DOCUMENT SECTION ▸
• • • • • • •

Computer-readable media can be any available medium that can be accessed by a general-purpose or special-purpose computer system. Computer-readable media that store computer-executable instructions are non-transitory computer-readable storage media (devices). Computer-readable media that carry computer-executable instructions are transmission media. Thus, by way of example, implementations of the disclosure can include at least two distinctly different kinds of computer-readable media: non-transitory computer-readable storage media (devices) and transmission media.

As used herein, computer-readable storage media (devices) may include RAM, ROM, EEPROM, CD-ROM, solid-state drives (SSDs) (e.g., based on RAM), Flash memory, phase-change memory (PCM), other types of memory, other optical disk storage, magnetic disk storage, or other magnetic storage devices, or any other medium that can be used to store desired program code means in the form of computer-executable instructions or data structures and that can be accessed by a general-purpose or special-purpose computer.

The steps and/or actions of the methods described herein may be interchanged with one another without departing from the scope of the claims. In other words, unless a specific order of steps or actions is required for the proper operation of the method being described, the order and/or use of specific steps and/or actions may be modified without departing from the scope of the claims.

The terms “comprising,” “including,” and “having” are intended to be inclusive and mean that there may be additional elements other than the listed elements. Additionally, it should be understood that references to “one implementation” or “implementations” of the present disclosure are not intended to be interpreted as excluding the existence of additional implementations that also incorporate the recited features. For example, any element or feature described concerning an implementation herein may be combinable with any element or feature of any other implementation described herein, where compatible.

The present disclosure may be embodied in other specific forms without departing from its spirit or characteristics. The described implementations are to be considered illustrative and not restrictive. The scope of the disclosure is indicated by the appended claims rather than by the foregoing description. Changes that come within the meaning and range of equivalency of the claims are to be embraced within their scope.

Claims

What is claimed is:

1. A computer-implemented method for determining uniform resource locator (URL) characteristics using generative artificial intelligence (AI) models, comprising:

generating a URL language model by creating tuned weights and parameters of the URL language model to predict syntax and structure of URL strings;

generating a URL prediction model based on combining the tuned weights and parameters of the URL language model with a prediction classification layer to determine selection probabilities of URLs;

determining a selection probability for a URL not in a URL search index using the URL prediction model;

comparing the selection probability of the URL to a selection probability threshold; and

based on the selection probability for the URL meeting the selection probability threshold, adding the URL to the URL search index.

2. The computer-implemented method of claim 1, wherein adding the URL to the URL search index occurs in near-real time upon determining that the selection probability of the URL meets the selection probability threshold.

3. The computer-implemented method of claim 1, further comprising generating a URL token index that includes URL terms and URL characters mapped to URL identifiers.

• • • • • • •

DATA UNDER STUDY ▸
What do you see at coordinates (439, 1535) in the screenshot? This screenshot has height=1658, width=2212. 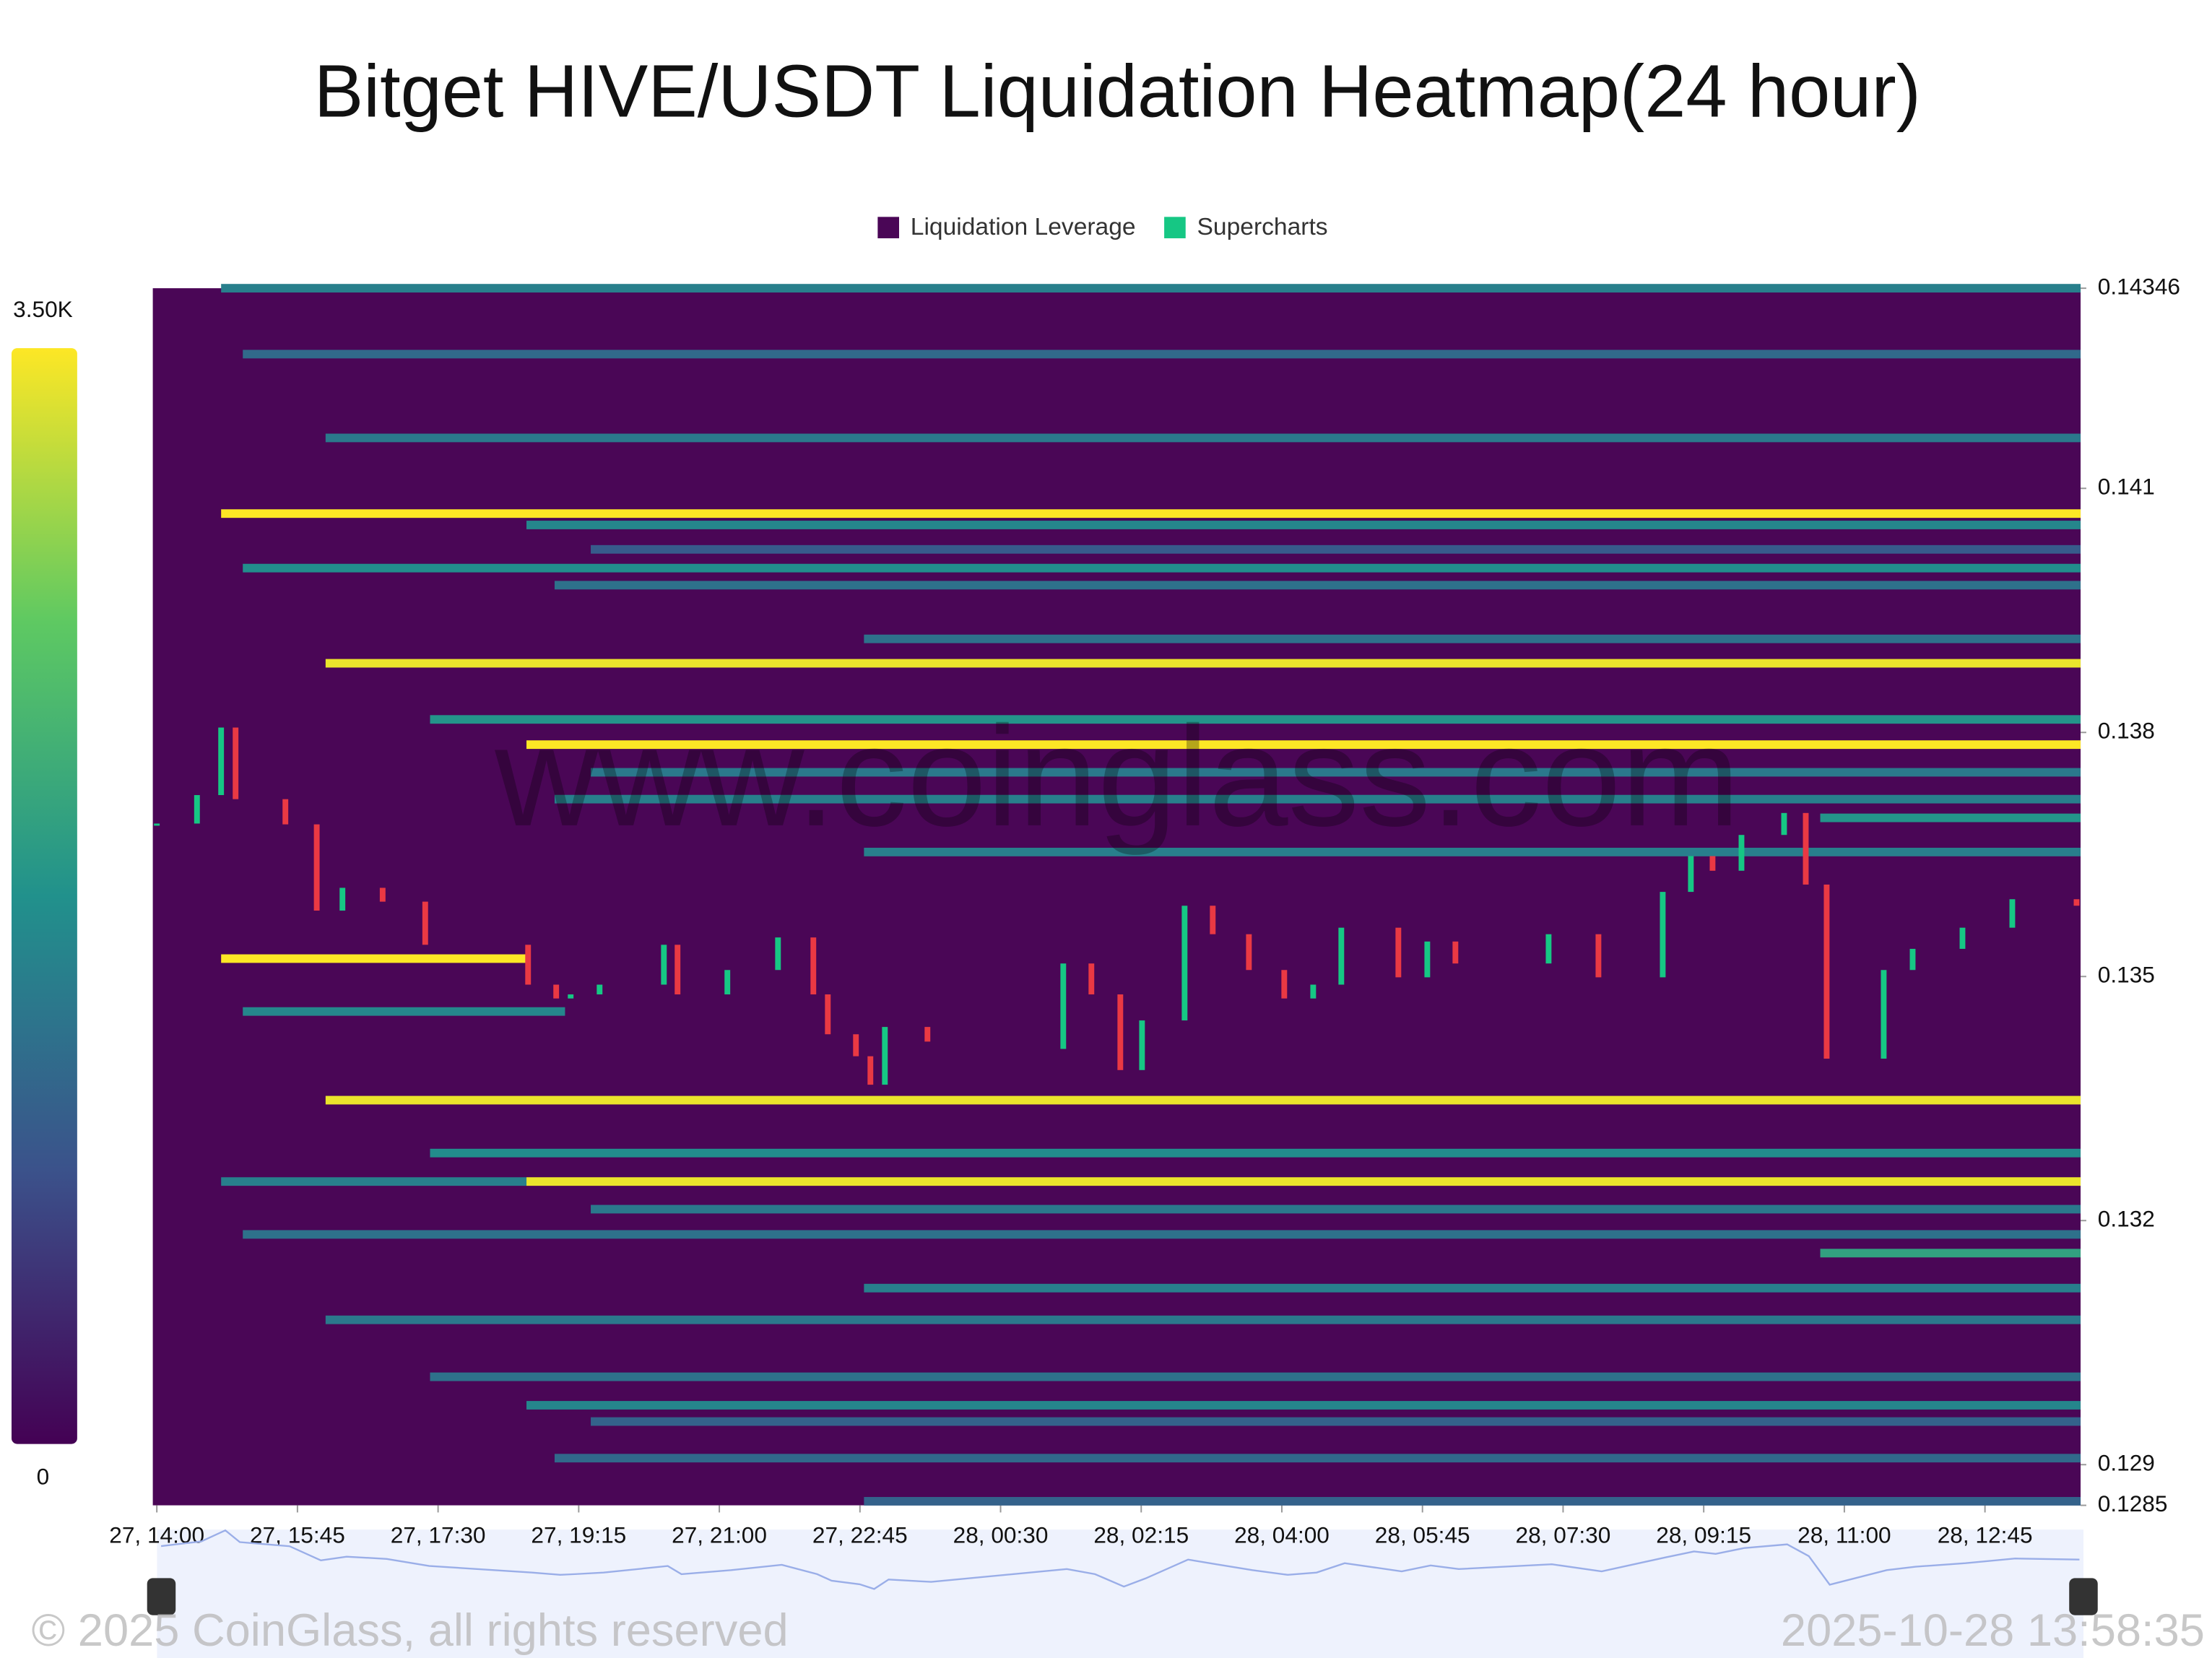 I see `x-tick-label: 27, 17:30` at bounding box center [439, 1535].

• • • • • • •

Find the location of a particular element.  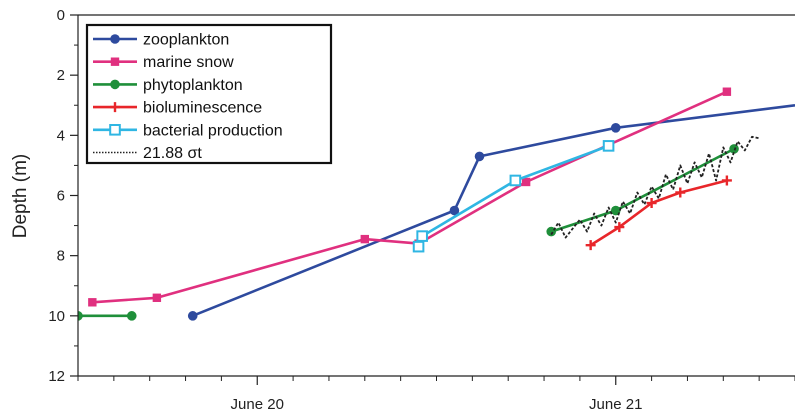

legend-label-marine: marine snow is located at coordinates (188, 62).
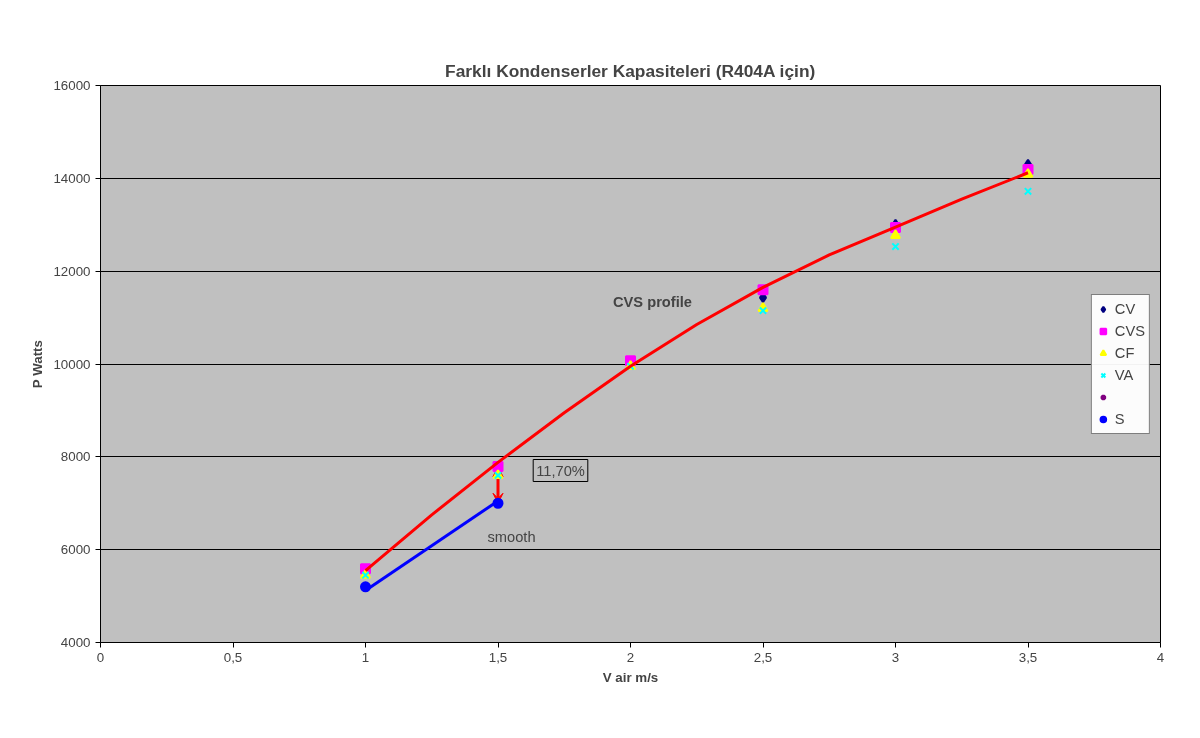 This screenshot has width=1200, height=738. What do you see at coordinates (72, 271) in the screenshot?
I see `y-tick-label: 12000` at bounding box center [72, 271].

• • • • • • •

TASK INSTRUCTIONS ▸
(1) Return the part of the patent excerpt on URL prediction that runs from "comparing the selection" to "to URL identifiers.".
(2) In the patent excerpt on URL prediction, what does the URL token index map URL terms and URL characters to?
(3) Write what comes next in the patent excerpt on URL prediction, picking up right after claim 3.

ANSWERS ▸
(1)
comparing the selection probability of the URL to a selection probability threshold; and

based on the selection probability for the URL meeting the selection probability threshold, adding the URL to the URL search index.

2. The computer-implemented method of claim 1, wherein adding the URL to the URL search index occurs in near-real time upon determining that the selection probability of the URL meets the selection probability threshold.

3. The computer-implemented method of claim 1, further comprising generating a URL token index that includes URL terms and URL characters mapped to URL identifiers.

(2) URL identifiers.

(3)
4. The computer-implemented method of claim 3, further comprising generating a set of URL identifier strings by converting a set of URLs using a tokenization model based on the URL token index.

5. The computer-implemented method of claim 4, wherein generating the URL language model predicts the syntax and structure of URL strings based on the tuned weights and parameters by learning URL architecture, URL hierarchy, URL authority, and URL freshness.

6. The computer-implemented method of claim 1, wherein generating the URL language model includes:

using a set of URL identifier strings to create the tuned weights and parameters of the URL language model; and

training the URL language model to inherently learn URL selection likelihoods.

7. The computer-implemented method of claim 1, wherein the URL language model is a masking language model or a causal language model trained to predict URL tokens in URL token strings.

8. The computer-implemented method of claim 1, wherein generating the URL prediction model includes duplicating the tuned weights and parameters of the URL language model without duplication of a language classifier layer of the URL language model.

9. The computer-implemented method of claim 8, wherein combining the tuned weights and parameters of the URL language model with a prediction classification layer includes adding a feed-forward layer and a softmax activation function to the tuned weights and parameters.

10. The computer-implemented method of claim 9, wherein generating the URL prediction model includes fine-tuning the prediction classification layer to determine the selection probabilities of the URLs.

11. The computer-implemented method of claim 10, wherein generating the URL prediction model includes freezing the tuned weights and parameters while fine-tuning the prediction classification layer to determine the selection probabilities of the URLs.

12. The computer-implemented method of claim 10, wherein generating the URL prediction model includes fine-tuning the prediction classification layer to determine additional probabilities of the URLs, including URL type information, URL network information, URL longevity, or included link longevity.

13. The computer-implemented method of claim 1, wherein comparing the selection probability of the URL to the selection probability threshold includes comparing the selection probability of the URL to a first selection probability threshold corresponding to adding URLs to the URL search index within a first time period.

14. The computer-implemented method of claim 13, wherein:

comparing the selection probability of the URL to the selection probability threshold includes comparing the selection probability of the URL to a second selection probability threshold corresponding to adding URLs to the URL search index within a second time period;

the second selection probability threshold is greater than the first selection probability threshold; and

the second time period has a shorter duration than the first time period.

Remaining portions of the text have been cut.